Navigating the world of New York City schools can be a challenging undertaking. Clara Hemphill *80, a Pulitzer Prize-winning journalist, is the author of three guides to city schools and the founding editor of the Web site insideschools.org. The mother of two children who attend public high school, Hemphill also is a senior editor at the New School’s Center for New York City Affairs, a public-policy research center.
Has the school application process become too complicated?
I think we have to spend much more energy improving the local neighborhood schools and much less in trying to make a complicated system of school choice more equitable. Nationally, we have to think more about federal funding for schools and worry a lot less about local control. It’s just not fair that rich suburbs can spend a ton more money on their schools than poor rural or urban areas.
Since federal funding of local schools seems unrealistic in the foreseeable future, what else could we be doing?
New York City has raised teacher salaries, which has helped attract higher-quality candidates to teach in the public schools. It is important to encourage more people to become teachers. You have a lot of people who love children’s literature going into elementary education. You don’t have a lot of people who just love mathematics going into education, and we need more of them.
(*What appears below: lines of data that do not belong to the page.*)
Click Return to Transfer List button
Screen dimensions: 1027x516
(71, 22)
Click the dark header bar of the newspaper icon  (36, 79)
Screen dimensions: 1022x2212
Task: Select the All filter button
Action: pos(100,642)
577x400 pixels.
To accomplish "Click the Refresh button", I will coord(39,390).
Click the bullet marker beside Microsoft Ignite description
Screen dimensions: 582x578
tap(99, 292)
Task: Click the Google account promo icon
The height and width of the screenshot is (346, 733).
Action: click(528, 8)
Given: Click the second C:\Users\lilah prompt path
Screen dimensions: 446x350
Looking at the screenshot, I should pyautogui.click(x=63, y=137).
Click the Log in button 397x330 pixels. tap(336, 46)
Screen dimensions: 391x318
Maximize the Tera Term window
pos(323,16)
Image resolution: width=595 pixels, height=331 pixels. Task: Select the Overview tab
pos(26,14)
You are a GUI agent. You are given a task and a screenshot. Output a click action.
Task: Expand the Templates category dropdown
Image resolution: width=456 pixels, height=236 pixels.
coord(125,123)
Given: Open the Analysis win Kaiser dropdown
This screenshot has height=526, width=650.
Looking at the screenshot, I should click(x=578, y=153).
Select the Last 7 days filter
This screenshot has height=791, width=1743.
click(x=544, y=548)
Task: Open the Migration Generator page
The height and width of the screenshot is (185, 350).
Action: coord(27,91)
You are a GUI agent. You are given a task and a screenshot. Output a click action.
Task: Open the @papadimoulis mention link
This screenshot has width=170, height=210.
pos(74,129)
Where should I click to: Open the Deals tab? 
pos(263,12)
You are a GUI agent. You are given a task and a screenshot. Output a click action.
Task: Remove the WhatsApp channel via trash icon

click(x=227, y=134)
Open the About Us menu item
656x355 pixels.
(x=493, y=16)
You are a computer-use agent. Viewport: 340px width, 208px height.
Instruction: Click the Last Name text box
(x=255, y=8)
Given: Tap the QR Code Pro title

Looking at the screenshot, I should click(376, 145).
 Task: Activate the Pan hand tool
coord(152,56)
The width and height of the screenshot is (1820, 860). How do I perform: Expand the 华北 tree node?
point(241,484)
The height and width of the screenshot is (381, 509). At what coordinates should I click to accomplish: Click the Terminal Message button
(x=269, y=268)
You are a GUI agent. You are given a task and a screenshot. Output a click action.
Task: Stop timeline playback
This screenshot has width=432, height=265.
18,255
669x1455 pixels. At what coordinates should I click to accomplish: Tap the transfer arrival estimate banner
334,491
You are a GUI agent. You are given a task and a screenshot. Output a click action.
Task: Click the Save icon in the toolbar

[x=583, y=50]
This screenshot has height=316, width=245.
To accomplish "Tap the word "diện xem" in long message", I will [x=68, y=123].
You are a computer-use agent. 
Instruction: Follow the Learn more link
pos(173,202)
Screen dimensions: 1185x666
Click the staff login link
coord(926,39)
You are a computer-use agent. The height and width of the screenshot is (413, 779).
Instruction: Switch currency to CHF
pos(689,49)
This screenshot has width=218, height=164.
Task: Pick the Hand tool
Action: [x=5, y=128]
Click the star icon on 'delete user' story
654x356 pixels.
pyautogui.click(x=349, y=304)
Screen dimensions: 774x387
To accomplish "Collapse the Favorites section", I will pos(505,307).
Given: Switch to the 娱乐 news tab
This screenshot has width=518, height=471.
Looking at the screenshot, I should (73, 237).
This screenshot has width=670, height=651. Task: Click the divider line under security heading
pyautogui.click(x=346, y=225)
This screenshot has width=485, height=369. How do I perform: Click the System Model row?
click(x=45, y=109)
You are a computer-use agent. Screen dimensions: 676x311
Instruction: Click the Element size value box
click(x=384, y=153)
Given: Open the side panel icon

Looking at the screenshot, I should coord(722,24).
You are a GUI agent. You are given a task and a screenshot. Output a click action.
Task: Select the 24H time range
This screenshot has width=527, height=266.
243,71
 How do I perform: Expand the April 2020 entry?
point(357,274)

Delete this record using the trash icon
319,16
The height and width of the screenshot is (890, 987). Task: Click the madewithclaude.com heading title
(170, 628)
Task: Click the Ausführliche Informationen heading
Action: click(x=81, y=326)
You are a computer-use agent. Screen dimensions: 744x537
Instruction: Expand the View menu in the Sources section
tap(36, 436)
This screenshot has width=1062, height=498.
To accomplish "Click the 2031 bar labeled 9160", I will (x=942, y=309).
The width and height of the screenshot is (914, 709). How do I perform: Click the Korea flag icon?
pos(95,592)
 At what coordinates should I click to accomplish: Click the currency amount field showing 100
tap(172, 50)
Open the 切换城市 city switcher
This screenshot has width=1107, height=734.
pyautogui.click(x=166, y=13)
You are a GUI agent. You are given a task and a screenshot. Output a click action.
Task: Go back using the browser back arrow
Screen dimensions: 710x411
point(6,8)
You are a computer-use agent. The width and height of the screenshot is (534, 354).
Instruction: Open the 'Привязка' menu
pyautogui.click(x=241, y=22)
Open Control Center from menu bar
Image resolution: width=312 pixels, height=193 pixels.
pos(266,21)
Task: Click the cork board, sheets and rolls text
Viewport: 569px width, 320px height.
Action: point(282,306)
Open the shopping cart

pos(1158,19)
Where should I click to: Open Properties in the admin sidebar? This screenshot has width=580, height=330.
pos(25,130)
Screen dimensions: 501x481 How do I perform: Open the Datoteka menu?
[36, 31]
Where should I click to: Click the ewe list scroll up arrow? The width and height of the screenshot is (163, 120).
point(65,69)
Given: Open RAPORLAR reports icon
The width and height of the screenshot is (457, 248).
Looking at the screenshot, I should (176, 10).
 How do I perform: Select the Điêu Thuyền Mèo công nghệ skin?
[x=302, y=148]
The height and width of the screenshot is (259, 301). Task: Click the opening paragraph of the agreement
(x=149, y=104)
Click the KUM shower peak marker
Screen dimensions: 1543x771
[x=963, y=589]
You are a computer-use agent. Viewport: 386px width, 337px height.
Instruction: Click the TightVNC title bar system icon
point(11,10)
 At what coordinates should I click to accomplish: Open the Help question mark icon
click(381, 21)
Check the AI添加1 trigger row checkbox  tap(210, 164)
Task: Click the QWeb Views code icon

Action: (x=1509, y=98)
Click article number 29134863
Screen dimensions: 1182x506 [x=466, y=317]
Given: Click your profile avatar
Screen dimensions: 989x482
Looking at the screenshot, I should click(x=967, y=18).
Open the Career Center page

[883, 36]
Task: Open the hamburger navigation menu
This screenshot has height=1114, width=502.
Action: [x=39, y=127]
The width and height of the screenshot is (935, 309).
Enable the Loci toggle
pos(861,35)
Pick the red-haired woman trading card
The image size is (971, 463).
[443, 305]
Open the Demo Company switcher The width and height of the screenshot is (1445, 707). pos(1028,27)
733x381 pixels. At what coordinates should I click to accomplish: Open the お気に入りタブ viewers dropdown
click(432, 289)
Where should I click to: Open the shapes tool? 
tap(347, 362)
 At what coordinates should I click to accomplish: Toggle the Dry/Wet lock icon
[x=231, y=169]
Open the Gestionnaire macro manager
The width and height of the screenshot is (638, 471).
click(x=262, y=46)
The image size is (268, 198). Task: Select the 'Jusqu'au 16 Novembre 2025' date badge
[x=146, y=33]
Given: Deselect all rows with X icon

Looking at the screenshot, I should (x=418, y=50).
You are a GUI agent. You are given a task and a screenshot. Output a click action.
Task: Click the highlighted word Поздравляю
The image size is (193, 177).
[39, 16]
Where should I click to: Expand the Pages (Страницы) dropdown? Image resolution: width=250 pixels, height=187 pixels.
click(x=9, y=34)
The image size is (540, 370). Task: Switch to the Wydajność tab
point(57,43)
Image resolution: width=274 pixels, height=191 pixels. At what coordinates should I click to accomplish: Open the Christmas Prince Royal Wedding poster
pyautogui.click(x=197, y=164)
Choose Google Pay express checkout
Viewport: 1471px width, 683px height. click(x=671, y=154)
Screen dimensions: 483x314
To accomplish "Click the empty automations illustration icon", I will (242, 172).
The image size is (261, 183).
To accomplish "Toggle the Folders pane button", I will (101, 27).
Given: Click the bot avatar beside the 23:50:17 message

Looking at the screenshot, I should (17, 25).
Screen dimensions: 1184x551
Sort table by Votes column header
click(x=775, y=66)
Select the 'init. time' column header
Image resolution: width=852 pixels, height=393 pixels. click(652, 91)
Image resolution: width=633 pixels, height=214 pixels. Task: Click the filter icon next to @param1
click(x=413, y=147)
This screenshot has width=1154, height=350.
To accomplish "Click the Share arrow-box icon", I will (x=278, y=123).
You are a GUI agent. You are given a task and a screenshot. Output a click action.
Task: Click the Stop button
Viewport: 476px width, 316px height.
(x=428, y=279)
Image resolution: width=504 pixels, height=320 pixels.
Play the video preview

Do we put too much emphasis on what money can buy and not enough on teaching basic skills, as we did in the past?
I don’t think there was a mythical past. In the old days, you could drop out of high school and get a good job in a factory that would support a family. Education ought to prepare children to be citizens in a democracy, and the demands of citizenship today require a higher level of education. Getting everyone to that level is going to cost a lot more money.
Has the No Child Left Behind law made a difference?
No Child Left Behind has not made things better, and probably has made things worse. In New York, it has meant increased emphasis on test preparation for English and math and a squeezing out of everything else in the curriculum. That’s a problem, because kids have different interests and can latch onto different things. If you are good in science, you may learn to read a book about volcanoes with more energy than if you were only doing test prep for English. The other problem is that because each state decides proficiency levels, the tests get easier and easier. Results appear to be going up, but what we really have are higher results on easier tests.
Are charter schools — independently run public schools — a solution?
Some charter schools are quite good, and some are worse than the public schools they replace. The good ones provide an escape for kids who can take advantage of them, but they do nothing to improve the neighborhood schools that the vast majority of kids still attend. In fact, they probably make it harder for the neighborhood schools because they drain them of the most active, dedicated, and stable kids and parents.
What should parents look for in choosing an elementary school?
Look for teachers who can adapt to each child’s abilities and interests. One way parents can spot that is to visit the school and look around. If all the kids are on the same page in the same book, half of them are probably bored and the other half are probably lost. If you see one child reading Charlotte’s Web while another is reading a book about volcanoes, that is probably a sign that the teacher tries to adapt the curriculum to each child.
Do parents worry too much about which school their children attend?
It’s very hard to give up your child into the care of strangers, but the truth is that you have no idea, when your child is 2 or 3, what he will be like at 18. Some of the private schools sell a kindergarten-through-12th-grade package, which makes you feel that if you get your child settled in kindergarten, you have the next 13 years under control. But the school that is fine for the elementary grades may not be fine later on. My husband is a kayaker, and he says that when you are going through the rapids, you need to focus on the white water that’s right in front of you and not look too far down the river. I advise parents to find the best school for right now and not worry too much about what will happen in 10 or 12 years.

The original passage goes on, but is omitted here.